In qualche modo applichi la tua predisposizione agli studi e il sapere scientifico nell’attività di ciclista?
«Una caratteristica della scienza che ap­plico tutti i giorni è la precisione: sapermi organizzare e dare a ogni cosa il suo tempo, mi ha permesso di conciliare le mille attività senza ritrovarmi a inseguire. Sono precisa come dev’esserlo un matematico o uno scienziato, e questo mi consente di trovarmi sempre nel migliore scenario per fare ciò che devo.»
Viene spontaneo chiederci, e chiederti, se ti capita di avere del tempo libero fuori dal ciclismo.
«Mi prendo pause per mangiare e dormire!».
Meno male, dai! Battute a parte, avrai qualche passione che ti aiuta a distrarti...
«Questo ruolo per me ce l’ha la musica, riesce a tranquillizzarmi e rilassarmi dalla concentrazione di studio e al­lenamento. E adoro la lettura, i miei autori preferiti sono Gianrico Caro­figlio e Dan Brown: non ho avuto mol­to tempo negli ultimi anni per dedicarmi a questo hobby, ma ora in vacanza mi rifaccio! Infine mi piace guardare altri sport in tv, in particolare l’arrampicata sportiva».
Hai sempre la passione per i Pinguini Tattici Nucleari?
«Certo, quella non passa mai! A parte loro, apprezzo di­ver­si artisti tra cui Marco Mengoni. In effetti devo dire che ascolto musica triste, pure quando mi alleno: non sarà il miglior modo per andar forte nei lavori, ma mi adatto.»
Tornando alla tua vita ciclistica: sei di San Bassano e abiti vicinissimo a Marta Cavalli...

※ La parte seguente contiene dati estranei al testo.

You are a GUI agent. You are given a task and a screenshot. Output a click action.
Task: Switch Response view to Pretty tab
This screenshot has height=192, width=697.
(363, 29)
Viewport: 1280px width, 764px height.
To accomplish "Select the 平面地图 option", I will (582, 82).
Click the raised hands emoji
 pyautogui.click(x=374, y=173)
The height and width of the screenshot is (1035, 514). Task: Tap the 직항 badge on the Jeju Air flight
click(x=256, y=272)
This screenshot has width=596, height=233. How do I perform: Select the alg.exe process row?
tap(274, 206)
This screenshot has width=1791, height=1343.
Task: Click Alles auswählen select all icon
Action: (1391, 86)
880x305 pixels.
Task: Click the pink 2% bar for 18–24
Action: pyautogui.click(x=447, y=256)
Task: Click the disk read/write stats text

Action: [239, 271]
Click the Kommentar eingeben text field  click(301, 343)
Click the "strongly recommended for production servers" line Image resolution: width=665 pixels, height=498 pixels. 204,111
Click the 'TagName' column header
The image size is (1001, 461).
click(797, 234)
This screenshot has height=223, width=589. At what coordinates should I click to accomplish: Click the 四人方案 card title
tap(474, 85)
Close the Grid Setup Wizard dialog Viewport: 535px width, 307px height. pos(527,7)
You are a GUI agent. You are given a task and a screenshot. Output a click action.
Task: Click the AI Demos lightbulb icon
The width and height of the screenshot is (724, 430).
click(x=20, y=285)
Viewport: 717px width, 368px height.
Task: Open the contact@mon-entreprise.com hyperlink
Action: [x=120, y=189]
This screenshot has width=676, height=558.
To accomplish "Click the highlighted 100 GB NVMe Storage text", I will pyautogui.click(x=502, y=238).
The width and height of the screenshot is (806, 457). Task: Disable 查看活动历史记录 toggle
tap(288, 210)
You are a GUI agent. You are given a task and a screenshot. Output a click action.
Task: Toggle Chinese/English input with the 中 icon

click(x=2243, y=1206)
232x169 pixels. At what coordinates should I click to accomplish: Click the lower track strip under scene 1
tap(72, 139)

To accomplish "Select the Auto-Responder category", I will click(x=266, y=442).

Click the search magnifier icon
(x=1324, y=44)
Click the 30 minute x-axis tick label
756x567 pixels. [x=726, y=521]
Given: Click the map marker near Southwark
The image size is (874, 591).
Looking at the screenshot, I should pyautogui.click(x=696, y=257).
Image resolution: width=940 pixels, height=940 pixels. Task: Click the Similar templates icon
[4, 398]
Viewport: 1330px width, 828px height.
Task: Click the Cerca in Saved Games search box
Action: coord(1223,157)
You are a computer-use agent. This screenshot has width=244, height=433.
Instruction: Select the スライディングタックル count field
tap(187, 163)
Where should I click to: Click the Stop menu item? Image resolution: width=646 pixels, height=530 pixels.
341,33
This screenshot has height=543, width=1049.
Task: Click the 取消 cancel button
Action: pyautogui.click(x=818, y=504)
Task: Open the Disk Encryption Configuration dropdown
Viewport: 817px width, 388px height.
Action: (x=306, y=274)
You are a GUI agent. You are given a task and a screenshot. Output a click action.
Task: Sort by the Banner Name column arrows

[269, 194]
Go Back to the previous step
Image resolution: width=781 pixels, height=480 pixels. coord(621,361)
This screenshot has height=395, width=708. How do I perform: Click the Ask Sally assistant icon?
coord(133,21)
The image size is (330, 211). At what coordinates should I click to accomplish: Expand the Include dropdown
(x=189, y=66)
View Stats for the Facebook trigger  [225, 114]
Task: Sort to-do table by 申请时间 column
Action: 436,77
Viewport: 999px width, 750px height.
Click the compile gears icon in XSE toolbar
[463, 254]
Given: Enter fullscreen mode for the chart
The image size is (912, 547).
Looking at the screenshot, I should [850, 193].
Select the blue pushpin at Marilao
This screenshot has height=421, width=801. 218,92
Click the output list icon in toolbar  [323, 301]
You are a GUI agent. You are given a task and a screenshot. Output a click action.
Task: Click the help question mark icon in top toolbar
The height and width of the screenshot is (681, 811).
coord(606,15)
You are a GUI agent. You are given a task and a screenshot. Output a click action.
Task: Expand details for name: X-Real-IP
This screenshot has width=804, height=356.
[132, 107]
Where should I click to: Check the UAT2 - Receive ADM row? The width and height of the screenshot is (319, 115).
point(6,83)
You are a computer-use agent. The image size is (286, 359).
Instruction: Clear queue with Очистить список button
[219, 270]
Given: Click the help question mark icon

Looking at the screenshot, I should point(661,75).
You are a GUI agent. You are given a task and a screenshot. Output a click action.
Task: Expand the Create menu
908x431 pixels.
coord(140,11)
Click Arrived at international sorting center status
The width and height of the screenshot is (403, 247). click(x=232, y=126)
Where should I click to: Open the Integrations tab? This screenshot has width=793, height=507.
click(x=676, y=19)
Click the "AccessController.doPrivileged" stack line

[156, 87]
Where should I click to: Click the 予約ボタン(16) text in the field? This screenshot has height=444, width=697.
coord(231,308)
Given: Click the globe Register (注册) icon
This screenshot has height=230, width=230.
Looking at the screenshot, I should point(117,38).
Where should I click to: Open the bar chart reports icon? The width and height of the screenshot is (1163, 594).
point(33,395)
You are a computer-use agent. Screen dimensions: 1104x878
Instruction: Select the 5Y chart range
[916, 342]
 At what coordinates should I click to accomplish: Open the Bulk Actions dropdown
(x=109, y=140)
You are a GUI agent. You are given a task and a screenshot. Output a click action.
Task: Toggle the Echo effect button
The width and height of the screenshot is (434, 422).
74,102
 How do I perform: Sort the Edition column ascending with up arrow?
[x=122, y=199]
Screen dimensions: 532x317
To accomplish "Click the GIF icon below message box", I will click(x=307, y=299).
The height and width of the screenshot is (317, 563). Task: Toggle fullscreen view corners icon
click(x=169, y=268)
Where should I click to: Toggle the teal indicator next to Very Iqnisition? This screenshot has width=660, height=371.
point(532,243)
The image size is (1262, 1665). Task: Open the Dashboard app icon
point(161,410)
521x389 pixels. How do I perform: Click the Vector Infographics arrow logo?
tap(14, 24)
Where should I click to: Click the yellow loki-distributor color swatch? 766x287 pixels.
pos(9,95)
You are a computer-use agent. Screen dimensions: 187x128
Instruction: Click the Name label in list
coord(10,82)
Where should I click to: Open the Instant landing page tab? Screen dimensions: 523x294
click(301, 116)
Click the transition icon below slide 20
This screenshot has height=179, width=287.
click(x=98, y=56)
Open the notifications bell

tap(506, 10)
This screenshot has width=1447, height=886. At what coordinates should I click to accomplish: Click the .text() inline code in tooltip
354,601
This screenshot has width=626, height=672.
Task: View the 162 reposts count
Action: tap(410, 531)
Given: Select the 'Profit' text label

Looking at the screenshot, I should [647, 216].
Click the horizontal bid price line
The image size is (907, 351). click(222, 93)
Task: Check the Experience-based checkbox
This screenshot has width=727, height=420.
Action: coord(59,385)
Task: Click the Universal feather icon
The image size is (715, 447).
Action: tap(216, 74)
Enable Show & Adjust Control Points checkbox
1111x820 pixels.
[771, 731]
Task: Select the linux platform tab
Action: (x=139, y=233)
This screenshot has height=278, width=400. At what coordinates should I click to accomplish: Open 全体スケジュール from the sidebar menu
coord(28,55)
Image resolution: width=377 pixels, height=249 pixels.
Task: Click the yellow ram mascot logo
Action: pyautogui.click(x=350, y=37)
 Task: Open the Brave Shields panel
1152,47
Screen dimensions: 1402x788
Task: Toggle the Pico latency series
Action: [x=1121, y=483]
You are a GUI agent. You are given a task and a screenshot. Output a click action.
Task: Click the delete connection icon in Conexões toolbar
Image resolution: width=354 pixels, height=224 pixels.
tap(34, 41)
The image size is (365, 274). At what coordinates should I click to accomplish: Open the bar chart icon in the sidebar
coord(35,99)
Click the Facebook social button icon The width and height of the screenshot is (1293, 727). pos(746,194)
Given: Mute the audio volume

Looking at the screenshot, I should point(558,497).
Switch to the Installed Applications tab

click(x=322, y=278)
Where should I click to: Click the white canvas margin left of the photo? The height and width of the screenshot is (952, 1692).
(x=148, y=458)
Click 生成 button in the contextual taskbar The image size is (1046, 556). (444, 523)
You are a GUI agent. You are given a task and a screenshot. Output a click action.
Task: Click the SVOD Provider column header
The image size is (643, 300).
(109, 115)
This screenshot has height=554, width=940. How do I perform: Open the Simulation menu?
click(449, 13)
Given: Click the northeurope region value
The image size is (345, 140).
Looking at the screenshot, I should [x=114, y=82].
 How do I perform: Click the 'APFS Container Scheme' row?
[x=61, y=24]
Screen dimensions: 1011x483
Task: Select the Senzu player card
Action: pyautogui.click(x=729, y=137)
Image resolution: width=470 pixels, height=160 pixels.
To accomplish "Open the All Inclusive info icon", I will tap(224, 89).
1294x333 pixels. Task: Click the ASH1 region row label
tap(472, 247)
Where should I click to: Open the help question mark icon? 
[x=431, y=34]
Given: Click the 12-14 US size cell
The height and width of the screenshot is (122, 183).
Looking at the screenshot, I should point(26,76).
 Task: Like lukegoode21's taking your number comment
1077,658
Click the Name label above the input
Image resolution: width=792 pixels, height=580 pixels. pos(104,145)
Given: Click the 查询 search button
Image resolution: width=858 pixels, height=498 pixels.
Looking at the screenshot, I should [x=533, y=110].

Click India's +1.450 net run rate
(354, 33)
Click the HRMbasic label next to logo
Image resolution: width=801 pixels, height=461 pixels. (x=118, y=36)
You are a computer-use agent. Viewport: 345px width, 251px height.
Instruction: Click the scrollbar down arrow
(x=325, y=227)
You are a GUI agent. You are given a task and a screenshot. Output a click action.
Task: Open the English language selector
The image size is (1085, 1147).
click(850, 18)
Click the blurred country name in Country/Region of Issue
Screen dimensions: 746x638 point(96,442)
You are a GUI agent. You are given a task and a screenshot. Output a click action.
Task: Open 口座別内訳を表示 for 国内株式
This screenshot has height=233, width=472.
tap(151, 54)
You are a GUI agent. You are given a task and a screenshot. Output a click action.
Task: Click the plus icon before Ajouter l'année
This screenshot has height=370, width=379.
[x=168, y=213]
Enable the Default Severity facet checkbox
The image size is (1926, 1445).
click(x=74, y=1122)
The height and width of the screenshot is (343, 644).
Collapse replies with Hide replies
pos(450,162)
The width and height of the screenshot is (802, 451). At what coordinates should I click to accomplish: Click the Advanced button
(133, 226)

«La conosco bene. Le nostre famiglie sono amiche da prima che intraprendessi il ciclismo, talvolta capita di uscire insieme in bici. Purtroppo non spesso perché abbiamo impegni differenti, ma è bello avere una persona come lei per una sgambata o una chiacchierata ogni tanto. E con la sua carriera è stata ed è un esempio per me, vedere da vicino un’atleta come lei sprona a impegnarsi per raggiungere i migliori risultati».
A proposito di modelli, oltre che dei “ca­nonici” Vos e Van der Poel sappiamo che sei una fan dell’ungherese Kata Blanka Vas.
«Esattamente. Mi ha colpito vederla vincere nel ciclocross e anche al Giro d’Italia in volata, ha mostrato completezza e competitività in giovane età. Sono riuscita a conoscerla personalmente e a farmi una foto con lei in oc­casione degli Europei di Trento nel 2021, dove arrivò seconda nel­la gara U23 dietro Silvia Zanar­di».
Ci pensi mai che presto potranno es­serci ra­gazzine che, a una simile do­manda, diranno “il mio ido­lo è Federica Venturelli”?
«Sinceramente non ci ho mai pensato, un po’ fa strano come idea ma sarebbe bello che ciò avvenisse un giorno. Adesso mi basta correre e divertirmi, vedremo cosa porterà il futuro».
Titoli di coda: qual è la tua corsa dei sogni?
«Domanda difficile. Dunque, ce ne so­no di spettacolari come Fiandre e Rou­baix però nessuna può eguagliare l’emozione di un Mondiale: c’è sempre una maglia in palio, e vincerla è indescrivibile.»